第六步: 配置规则允许特定用户从外部网访问内部服务器。

[Quidway-ACL-adv-3002] rule permit tcp source 202.39.2.3 0 destination 202.38.160.1 0

第七步:配置规则允许特定用户从外部网取得数据(只允许端口大于1024 的包)。

[Quidway-ACL-adv-3002] rule permit tcp destination 202.38.160.1 0

destination-port gt 1024

第八步:将规则3001 作用于从接口Ethernet0/0/0 进入的包。

[Quidway-Ethernet0/0/0] firewall packet-filter 3001 inbound

最后将规则3002 作用于从接口Ethernet1/0/0 进入的包。

[Quidway-Ethernet1/0/0] firewall packet-filter 3002 inbound

通过上述方法配置防火墙后,完全能达到外部网络只有特定用户可以访问内部服务器。内部网络只有特定主机可以访问外部网络的要求,并能有效识别欺诈型的IP地址。在实际应用过程中,该防火墙运行稳定,成本低廉,堵塞情况少,能对多数黑客攻击进行有效隔离。

3 结 语

随着网络应用的增加,对网络带宽提出了更高的要求。这意味着防火墙要能够以非常高的速率处理数据。

另外,由于网络多媒体应用越来越普遍,它要求数据穿过防火墙所带来的延迟要足够小。因此为了使防火墙在接口处不造成数据堵塞,可使用专门的硬件处理网络数据流,比起ACL/包过滤的防火墙具有更好的性能,但成本较高,不利于普及。从执行速度的角度看来,基于网络处理器的防火墙也是基于软件的解决方案,它需要在很大程度上依赖于软件的性能,但是由于这类防火墙中有一些专门用于处理数据层面任务的引擎,从而减轻了CPU的负担,该类防火墙的性能要比传统防火墙的性能好许多。

参考文献

[1]张玉芳,熊忠阳,赖芳,等.IPv6下基于病毒过滤防火墙的设计与实现[J].计算机科学,2009(4):108-111.

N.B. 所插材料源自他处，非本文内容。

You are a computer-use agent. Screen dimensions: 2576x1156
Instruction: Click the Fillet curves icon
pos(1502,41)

[2]刘鹏远.Windows平台通用个人防火墙的分析与设计[J].计算机工程,2009(6):114-116,119.

[3]刘益洪,陈林.基于防火墙的网络安全技术分析[J].通信工程, 2008(6):136-138.

[4]钟乐海.网络安全技术[M].北京:电子工业出版社,2007.

[5]王永彪,徐凯声.用包过滤技术实现个人防火墙[J].计算机安全,2005(5):21-22,26.

[6]刘建伟.联动型网络安全系统的设计与实现[J].科学技术与工程,2009(3):1 614-1 616.

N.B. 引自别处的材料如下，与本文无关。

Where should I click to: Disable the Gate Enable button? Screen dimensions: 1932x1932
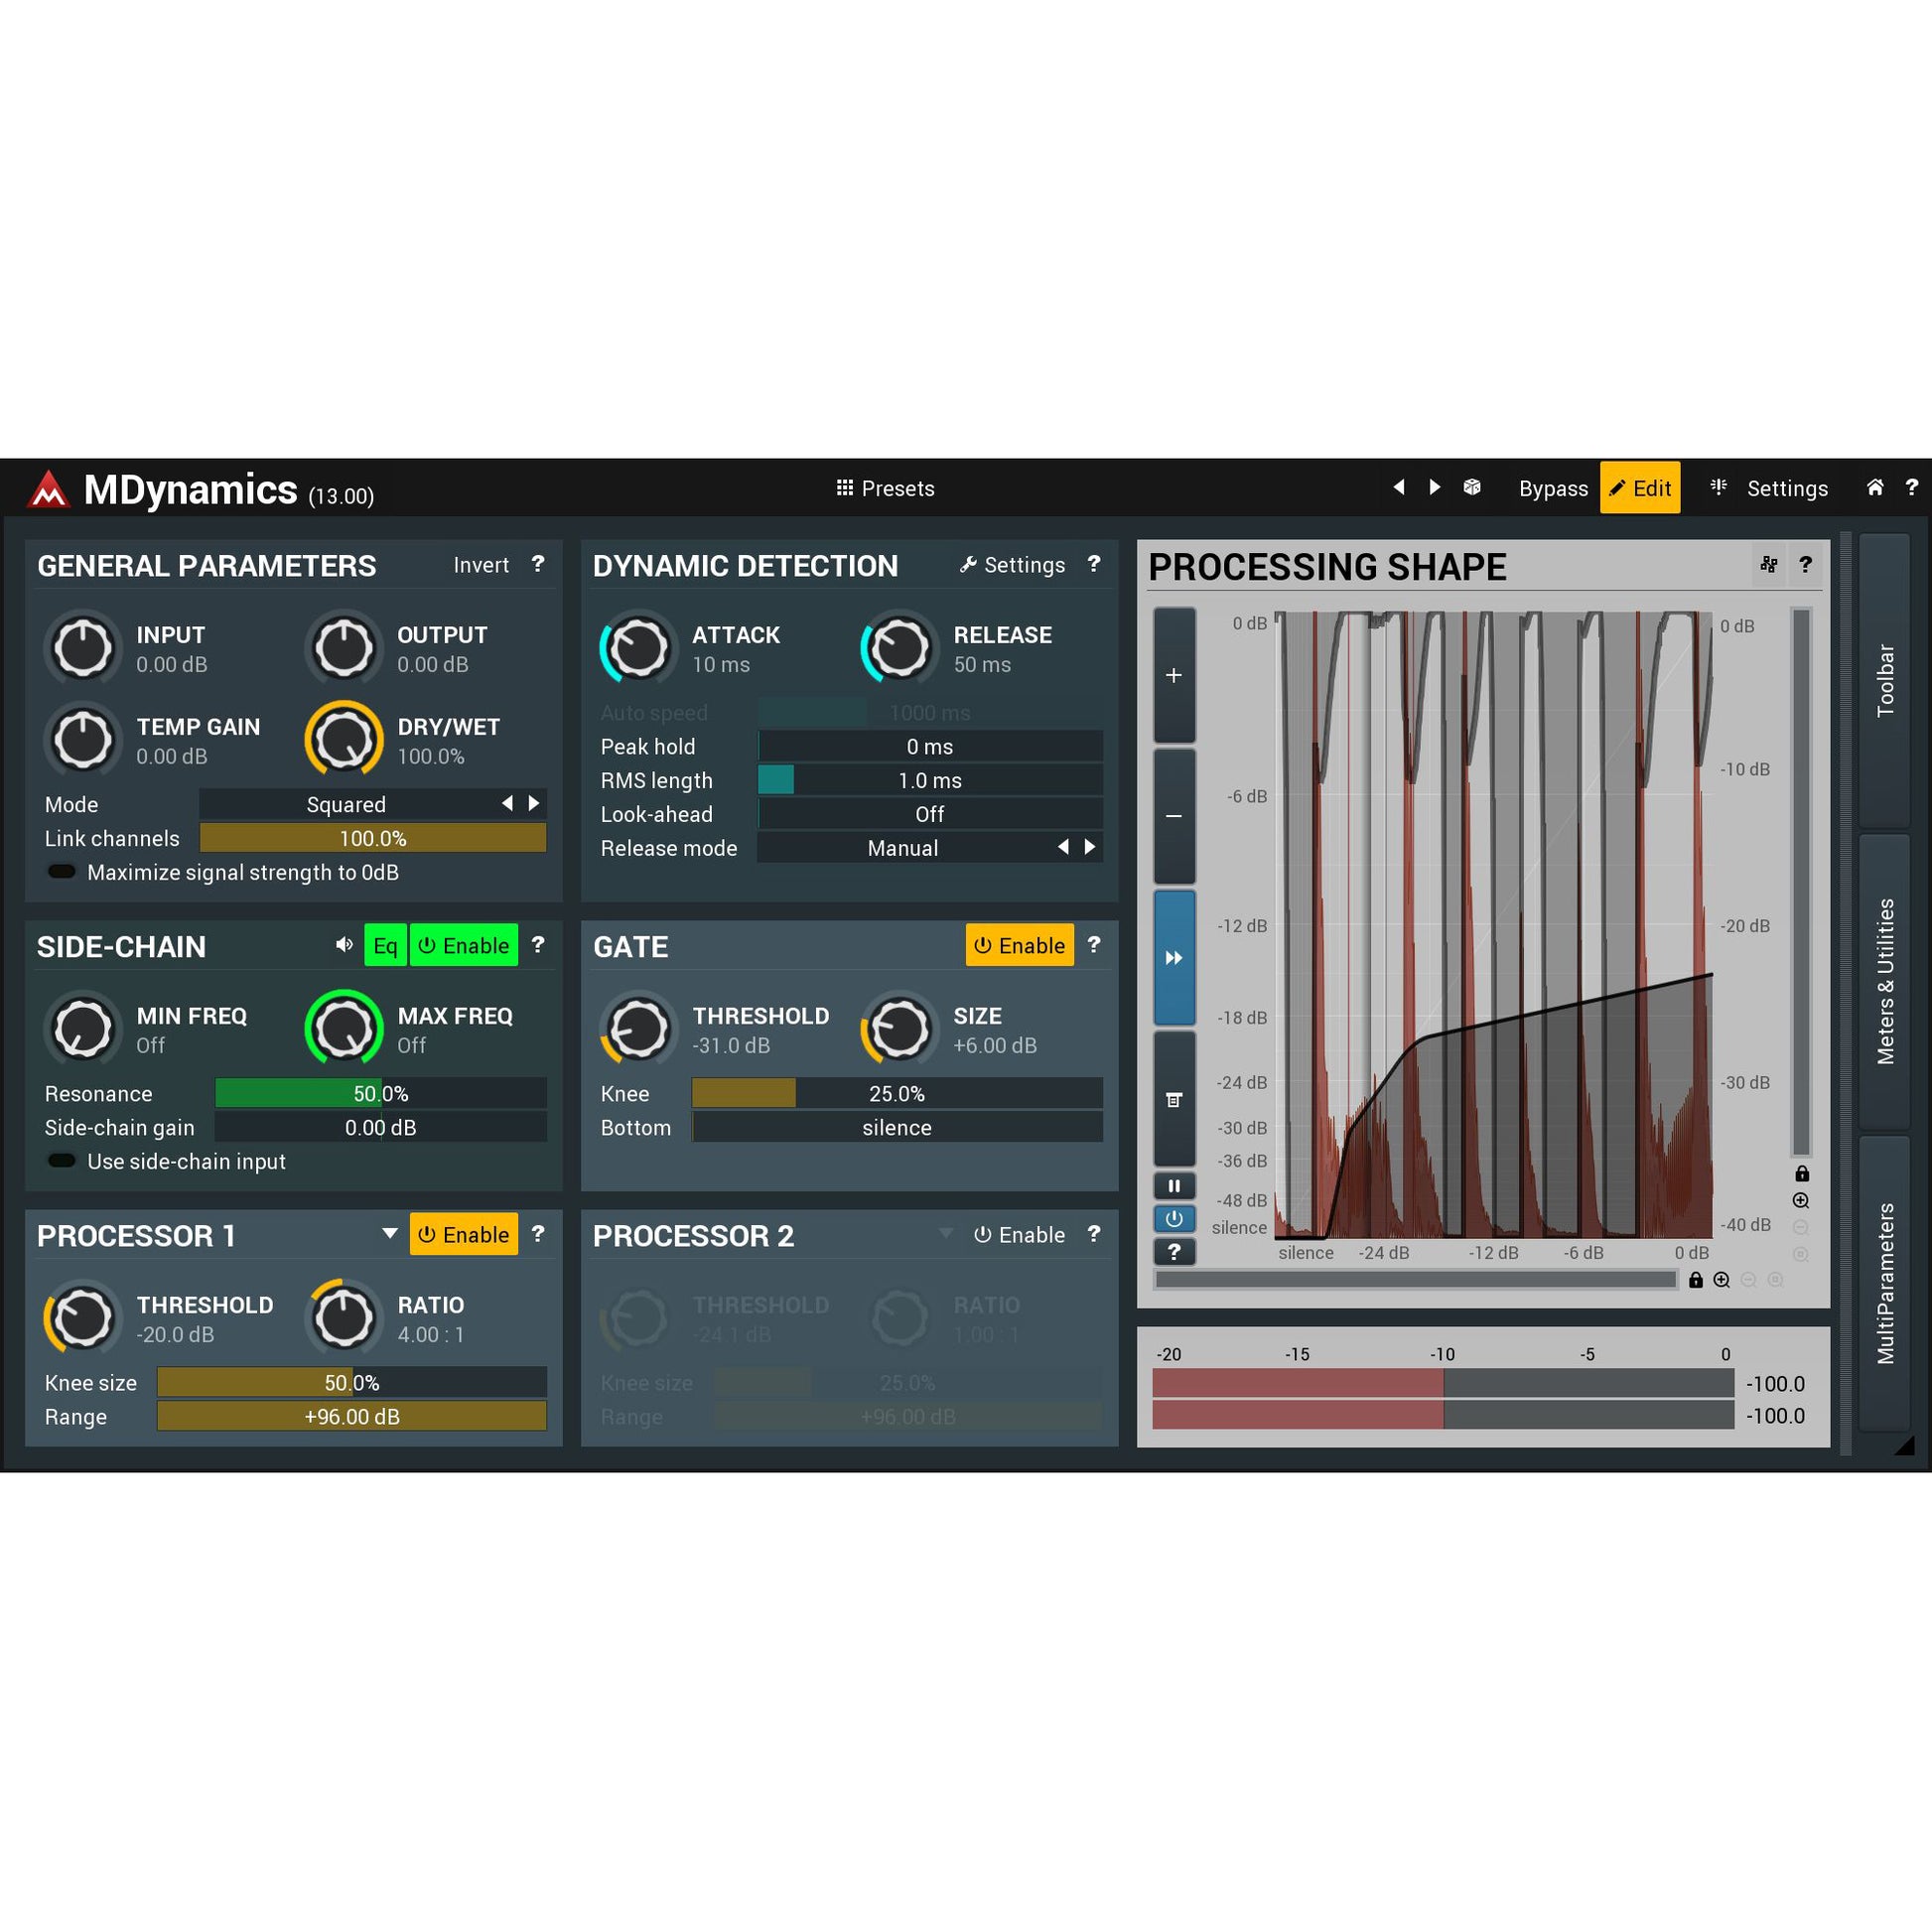[1019, 945]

[7]张连银.防火墙技术在网络安全中的应用[J].科技资讯,2007(9):188-190.

[8]唐成华,胡昌振,崔中杰.基于域的网络安全策略研究[J].计算机工程,2007(9):131-133.

[9]曾旷怡,杨家海.一种基于策略的网络管理系统研究与实现[J].小型微型计算机系统,2007(2):218-223.

[10]Hazem Hamed,Ehab AI-Shaer.Taxonomy of Conflicts in Network Security Policies[J].IEEE Communications Magazine,2006,44(3):134-141.